* _Information given_
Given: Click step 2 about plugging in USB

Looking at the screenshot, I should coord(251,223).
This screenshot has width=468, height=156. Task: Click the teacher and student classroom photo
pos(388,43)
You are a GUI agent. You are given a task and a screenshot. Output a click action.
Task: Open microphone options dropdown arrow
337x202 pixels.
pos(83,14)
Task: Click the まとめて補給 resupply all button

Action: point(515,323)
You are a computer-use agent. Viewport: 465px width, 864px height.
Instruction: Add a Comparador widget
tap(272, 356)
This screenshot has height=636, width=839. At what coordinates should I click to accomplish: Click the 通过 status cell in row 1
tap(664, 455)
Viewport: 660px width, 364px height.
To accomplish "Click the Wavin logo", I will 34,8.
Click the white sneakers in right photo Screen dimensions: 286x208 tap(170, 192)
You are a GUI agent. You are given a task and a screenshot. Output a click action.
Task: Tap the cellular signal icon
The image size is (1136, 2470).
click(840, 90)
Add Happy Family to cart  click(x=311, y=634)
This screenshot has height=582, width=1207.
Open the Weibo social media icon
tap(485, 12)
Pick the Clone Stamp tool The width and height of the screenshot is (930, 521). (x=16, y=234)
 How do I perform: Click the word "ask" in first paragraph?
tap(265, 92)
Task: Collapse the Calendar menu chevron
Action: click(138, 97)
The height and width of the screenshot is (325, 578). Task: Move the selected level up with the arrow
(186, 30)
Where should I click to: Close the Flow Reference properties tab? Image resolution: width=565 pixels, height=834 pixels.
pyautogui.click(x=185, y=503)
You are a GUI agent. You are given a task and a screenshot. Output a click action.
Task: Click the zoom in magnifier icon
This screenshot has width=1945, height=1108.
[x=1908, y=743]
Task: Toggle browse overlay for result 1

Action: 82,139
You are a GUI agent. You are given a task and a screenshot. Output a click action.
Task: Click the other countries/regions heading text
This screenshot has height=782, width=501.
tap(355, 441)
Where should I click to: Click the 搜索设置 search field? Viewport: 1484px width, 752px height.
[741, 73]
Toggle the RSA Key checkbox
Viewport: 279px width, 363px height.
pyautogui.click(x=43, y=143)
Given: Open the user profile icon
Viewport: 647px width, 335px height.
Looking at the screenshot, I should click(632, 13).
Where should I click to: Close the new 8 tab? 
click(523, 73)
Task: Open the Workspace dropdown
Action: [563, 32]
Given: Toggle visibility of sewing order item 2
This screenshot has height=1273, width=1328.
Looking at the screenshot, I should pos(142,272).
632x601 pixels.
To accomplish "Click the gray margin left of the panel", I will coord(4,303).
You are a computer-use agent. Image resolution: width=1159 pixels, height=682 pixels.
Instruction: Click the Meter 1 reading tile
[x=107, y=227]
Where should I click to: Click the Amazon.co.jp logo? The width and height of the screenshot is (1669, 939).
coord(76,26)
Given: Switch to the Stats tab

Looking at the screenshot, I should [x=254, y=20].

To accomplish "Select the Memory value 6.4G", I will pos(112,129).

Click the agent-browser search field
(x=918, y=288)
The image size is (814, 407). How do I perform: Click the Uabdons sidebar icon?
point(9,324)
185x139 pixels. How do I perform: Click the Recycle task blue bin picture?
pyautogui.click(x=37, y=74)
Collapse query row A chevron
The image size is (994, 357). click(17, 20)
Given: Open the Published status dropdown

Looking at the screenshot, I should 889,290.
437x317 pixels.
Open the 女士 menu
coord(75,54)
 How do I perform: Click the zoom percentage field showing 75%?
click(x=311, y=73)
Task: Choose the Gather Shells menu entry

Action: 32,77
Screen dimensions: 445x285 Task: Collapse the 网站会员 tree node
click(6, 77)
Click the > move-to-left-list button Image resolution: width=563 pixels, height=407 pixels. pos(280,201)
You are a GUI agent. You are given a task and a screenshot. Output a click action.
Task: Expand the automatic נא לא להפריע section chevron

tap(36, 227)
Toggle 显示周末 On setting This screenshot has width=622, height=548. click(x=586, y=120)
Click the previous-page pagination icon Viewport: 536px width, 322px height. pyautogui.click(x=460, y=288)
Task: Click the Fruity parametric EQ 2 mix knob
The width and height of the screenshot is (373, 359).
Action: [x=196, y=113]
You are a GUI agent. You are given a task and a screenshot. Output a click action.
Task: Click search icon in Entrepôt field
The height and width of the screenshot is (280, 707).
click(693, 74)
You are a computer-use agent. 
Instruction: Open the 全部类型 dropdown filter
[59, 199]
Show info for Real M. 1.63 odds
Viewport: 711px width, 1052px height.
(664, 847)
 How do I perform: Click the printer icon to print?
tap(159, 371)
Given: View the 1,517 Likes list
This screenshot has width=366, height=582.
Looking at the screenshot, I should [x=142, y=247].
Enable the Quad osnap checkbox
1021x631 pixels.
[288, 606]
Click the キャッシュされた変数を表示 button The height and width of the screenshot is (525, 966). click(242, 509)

* _Work to complete_
Line count for the word "left": give the number of lines in the entries above that contain it, and nothing more.

* _Worked solution_
2